Exercise requirements: Copy the rows below word for word, from the row containing "Select all list" through the row containing "The height and width of the screenshot is (337, 822).", including both of those rows.

○ ○ ○ ○ ○

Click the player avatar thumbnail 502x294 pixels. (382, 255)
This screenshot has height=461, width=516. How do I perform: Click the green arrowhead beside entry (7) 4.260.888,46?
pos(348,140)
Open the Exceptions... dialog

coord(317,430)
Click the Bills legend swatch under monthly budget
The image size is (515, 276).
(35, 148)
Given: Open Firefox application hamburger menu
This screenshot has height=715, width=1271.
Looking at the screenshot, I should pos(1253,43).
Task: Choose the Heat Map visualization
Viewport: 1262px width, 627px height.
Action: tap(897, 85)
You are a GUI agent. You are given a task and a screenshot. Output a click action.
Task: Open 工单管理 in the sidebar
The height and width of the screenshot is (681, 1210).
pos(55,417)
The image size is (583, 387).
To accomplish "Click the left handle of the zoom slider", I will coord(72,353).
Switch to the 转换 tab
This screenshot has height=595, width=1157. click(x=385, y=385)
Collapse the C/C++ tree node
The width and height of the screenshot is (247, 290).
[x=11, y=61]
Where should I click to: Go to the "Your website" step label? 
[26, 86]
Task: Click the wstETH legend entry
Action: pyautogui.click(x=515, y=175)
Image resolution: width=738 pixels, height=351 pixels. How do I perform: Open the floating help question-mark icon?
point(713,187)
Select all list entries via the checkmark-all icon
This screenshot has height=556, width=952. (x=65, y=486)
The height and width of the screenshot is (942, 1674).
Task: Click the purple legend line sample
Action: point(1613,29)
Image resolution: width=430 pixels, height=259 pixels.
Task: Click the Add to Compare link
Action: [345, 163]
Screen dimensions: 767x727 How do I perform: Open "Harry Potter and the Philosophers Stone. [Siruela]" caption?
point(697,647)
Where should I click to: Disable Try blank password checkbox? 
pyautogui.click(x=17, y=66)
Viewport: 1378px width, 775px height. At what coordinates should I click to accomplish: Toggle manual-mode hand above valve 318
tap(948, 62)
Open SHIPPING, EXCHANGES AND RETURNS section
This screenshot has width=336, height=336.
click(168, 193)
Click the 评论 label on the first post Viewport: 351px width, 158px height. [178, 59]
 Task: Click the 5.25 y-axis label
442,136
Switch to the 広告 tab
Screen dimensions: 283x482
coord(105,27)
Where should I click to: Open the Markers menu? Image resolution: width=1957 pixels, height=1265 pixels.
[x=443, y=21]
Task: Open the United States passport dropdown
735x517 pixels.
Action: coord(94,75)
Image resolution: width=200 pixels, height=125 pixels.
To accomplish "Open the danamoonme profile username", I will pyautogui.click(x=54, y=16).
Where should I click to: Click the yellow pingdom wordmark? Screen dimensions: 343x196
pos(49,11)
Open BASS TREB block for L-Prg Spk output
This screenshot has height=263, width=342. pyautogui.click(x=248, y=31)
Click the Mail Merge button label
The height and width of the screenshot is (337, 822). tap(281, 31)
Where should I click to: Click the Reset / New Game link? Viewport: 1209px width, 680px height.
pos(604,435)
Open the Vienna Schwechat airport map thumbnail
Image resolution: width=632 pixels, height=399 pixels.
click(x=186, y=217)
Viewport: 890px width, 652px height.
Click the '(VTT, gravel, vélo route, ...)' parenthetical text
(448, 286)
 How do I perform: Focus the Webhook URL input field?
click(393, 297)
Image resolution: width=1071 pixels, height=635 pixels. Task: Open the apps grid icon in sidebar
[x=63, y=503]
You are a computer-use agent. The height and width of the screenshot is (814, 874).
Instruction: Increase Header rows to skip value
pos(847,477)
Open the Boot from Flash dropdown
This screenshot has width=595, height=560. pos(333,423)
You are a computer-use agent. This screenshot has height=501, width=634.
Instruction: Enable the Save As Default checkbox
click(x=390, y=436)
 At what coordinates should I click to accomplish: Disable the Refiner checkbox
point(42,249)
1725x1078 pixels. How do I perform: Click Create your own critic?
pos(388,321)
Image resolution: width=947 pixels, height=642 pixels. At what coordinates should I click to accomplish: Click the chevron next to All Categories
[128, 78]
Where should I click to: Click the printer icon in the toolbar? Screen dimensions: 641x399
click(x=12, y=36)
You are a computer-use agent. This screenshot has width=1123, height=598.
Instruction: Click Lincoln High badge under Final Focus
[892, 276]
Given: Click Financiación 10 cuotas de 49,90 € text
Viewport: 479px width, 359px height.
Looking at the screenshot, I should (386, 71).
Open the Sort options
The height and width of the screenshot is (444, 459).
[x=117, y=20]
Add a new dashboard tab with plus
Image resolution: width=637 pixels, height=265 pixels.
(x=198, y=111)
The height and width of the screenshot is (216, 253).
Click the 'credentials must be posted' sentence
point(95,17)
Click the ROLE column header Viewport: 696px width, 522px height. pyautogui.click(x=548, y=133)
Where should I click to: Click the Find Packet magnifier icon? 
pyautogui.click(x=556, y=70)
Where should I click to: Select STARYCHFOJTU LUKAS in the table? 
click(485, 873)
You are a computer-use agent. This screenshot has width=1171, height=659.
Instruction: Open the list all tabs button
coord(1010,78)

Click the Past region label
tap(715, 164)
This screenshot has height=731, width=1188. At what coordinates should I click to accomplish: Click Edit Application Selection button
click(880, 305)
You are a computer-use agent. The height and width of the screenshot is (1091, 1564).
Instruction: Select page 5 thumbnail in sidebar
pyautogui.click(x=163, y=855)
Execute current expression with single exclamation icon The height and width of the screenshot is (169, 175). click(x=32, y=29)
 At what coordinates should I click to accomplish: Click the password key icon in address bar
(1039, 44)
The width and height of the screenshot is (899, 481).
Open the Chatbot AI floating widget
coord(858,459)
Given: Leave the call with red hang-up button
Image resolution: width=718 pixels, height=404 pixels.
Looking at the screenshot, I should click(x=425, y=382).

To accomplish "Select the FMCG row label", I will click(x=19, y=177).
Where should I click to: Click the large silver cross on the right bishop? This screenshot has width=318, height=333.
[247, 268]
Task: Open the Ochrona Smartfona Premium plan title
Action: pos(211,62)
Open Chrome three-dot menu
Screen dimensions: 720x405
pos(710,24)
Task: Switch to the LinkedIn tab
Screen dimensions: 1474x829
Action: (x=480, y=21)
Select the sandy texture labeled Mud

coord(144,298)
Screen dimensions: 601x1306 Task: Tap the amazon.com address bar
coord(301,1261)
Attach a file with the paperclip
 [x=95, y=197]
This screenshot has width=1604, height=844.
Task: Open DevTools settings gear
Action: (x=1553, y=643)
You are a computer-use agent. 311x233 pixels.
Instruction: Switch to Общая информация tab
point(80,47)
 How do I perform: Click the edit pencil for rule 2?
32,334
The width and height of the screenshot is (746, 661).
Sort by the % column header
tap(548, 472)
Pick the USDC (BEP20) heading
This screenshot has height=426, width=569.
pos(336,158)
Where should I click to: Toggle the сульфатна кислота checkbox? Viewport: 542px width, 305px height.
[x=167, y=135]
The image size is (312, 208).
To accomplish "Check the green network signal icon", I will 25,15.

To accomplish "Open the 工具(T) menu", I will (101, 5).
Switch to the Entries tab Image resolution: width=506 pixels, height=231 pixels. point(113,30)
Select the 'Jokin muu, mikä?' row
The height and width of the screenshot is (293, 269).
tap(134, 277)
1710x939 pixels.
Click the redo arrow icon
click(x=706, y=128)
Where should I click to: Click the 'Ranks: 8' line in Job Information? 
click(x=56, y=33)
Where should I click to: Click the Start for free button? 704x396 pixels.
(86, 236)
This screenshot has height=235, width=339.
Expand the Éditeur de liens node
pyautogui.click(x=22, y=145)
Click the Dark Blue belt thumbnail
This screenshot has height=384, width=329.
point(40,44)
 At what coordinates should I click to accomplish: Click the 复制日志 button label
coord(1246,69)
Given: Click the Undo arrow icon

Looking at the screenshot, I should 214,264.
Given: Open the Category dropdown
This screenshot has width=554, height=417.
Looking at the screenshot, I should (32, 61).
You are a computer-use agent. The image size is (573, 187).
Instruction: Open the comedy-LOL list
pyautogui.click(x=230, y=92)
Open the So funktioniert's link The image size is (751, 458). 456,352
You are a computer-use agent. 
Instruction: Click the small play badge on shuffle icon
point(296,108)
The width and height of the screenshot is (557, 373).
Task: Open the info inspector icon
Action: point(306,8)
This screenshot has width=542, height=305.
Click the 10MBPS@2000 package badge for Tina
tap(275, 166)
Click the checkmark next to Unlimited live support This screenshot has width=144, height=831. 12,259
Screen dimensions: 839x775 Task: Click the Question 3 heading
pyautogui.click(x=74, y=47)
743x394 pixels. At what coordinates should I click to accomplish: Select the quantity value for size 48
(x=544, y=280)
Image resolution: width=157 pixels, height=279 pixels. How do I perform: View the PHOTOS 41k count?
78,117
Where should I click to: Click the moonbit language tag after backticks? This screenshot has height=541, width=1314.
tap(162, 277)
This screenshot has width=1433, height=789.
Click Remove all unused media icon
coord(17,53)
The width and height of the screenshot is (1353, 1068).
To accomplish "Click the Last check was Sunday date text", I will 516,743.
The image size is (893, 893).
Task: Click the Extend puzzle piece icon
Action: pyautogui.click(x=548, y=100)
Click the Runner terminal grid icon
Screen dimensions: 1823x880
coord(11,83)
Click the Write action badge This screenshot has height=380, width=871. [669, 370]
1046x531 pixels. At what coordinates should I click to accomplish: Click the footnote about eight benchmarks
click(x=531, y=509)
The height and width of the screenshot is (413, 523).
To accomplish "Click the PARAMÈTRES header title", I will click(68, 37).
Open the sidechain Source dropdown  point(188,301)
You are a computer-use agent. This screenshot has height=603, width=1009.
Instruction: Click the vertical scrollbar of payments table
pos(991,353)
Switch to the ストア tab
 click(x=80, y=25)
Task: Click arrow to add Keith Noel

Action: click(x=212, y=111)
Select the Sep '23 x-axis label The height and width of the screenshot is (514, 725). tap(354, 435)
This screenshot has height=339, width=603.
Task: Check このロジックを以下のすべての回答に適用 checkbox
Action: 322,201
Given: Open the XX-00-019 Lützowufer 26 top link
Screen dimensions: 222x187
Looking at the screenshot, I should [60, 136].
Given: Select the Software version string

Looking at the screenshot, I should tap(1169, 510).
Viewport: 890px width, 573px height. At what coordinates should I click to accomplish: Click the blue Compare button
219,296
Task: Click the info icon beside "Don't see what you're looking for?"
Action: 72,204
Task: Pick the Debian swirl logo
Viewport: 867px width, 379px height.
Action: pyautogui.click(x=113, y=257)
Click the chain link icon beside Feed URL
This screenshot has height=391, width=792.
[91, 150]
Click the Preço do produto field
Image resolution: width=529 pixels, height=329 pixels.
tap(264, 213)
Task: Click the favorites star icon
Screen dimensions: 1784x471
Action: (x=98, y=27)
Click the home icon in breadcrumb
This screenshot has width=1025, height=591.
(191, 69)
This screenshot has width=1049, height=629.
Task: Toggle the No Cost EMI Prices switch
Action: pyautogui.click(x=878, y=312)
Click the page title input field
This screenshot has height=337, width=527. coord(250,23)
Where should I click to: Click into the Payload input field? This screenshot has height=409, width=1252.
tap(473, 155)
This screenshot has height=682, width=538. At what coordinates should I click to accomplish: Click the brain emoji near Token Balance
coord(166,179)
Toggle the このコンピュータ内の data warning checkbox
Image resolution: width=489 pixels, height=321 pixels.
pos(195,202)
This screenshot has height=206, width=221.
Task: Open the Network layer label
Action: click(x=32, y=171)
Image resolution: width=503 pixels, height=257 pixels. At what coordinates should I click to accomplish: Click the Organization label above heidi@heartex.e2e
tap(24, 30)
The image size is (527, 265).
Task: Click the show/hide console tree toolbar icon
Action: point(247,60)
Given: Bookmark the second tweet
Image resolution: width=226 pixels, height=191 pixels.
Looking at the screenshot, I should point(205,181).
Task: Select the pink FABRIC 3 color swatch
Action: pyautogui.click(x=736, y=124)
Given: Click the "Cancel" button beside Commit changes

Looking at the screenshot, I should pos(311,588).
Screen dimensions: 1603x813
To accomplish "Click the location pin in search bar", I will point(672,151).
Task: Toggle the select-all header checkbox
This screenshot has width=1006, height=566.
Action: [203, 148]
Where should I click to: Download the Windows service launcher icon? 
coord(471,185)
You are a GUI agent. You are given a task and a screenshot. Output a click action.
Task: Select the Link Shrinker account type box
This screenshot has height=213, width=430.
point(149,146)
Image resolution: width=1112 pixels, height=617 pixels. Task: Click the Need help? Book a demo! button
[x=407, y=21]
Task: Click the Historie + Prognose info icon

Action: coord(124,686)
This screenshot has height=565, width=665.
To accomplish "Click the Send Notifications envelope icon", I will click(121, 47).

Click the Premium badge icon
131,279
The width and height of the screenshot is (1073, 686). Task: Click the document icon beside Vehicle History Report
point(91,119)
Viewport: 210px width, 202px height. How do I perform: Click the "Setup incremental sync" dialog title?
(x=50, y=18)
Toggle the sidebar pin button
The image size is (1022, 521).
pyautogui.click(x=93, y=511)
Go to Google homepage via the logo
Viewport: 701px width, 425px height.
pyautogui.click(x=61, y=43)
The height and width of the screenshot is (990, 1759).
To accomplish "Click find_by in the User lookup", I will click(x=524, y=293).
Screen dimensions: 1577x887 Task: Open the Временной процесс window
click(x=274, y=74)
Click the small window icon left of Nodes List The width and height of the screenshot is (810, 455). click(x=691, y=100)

○ ○ ○ ○ ○

Correct output:
Select all list entries via the checkmark-all icon
This screenshot has height=556, width=952. (x=65, y=486)
The height and width of the screenshot is (942, 1674).
Task: Click the purple legend line sample
Action: point(1613,29)
Image resolution: width=430 pixels, height=259 pixels.
Task: Click the Add to Compare link
Action: [345, 163]
Screen dimensions: 767x727 How do I perform: Open "Harry Potter and the Philosophers Stone. [Siruela]" caption?
point(697,647)
Where should I click to: Disable Try blank password checkbox? 
pyautogui.click(x=17, y=66)
Viewport: 1378px width, 775px height. At what coordinates should I click to accomplish: Toggle manual-mode hand above valve 318
tap(948, 62)
Open SHIPPING, EXCHANGES AND RETURNS section
This screenshot has width=336, height=336.
click(168, 193)
Click the 评论 label on the first post Viewport: 351px width, 158px height. [178, 59]
 Task: Click the 5.25 y-axis label
442,136
Switch to the 広告 tab
Screen dimensions: 283x482
coord(105,27)
Where should I click to: Open the Markers menu? Image resolution: width=1957 pixels, height=1265 pixels.
[x=443, y=21]
Task: Open the United States passport dropdown
735x517 pixels.
Action: coord(94,75)
Image resolution: width=200 pixels, height=125 pixels.
To accomplish "Open the danamoonme profile username", I will pyautogui.click(x=54, y=16).
Where should I click to: Click the yellow pingdom wordmark? Screen dimensions: 343x196
pos(49,11)
Open BASS TREB block for L-Prg Spk output
This screenshot has height=263, width=342. pyautogui.click(x=248, y=31)
Click the Mail Merge button label
The height and width of the screenshot is (337, 822). tap(281, 31)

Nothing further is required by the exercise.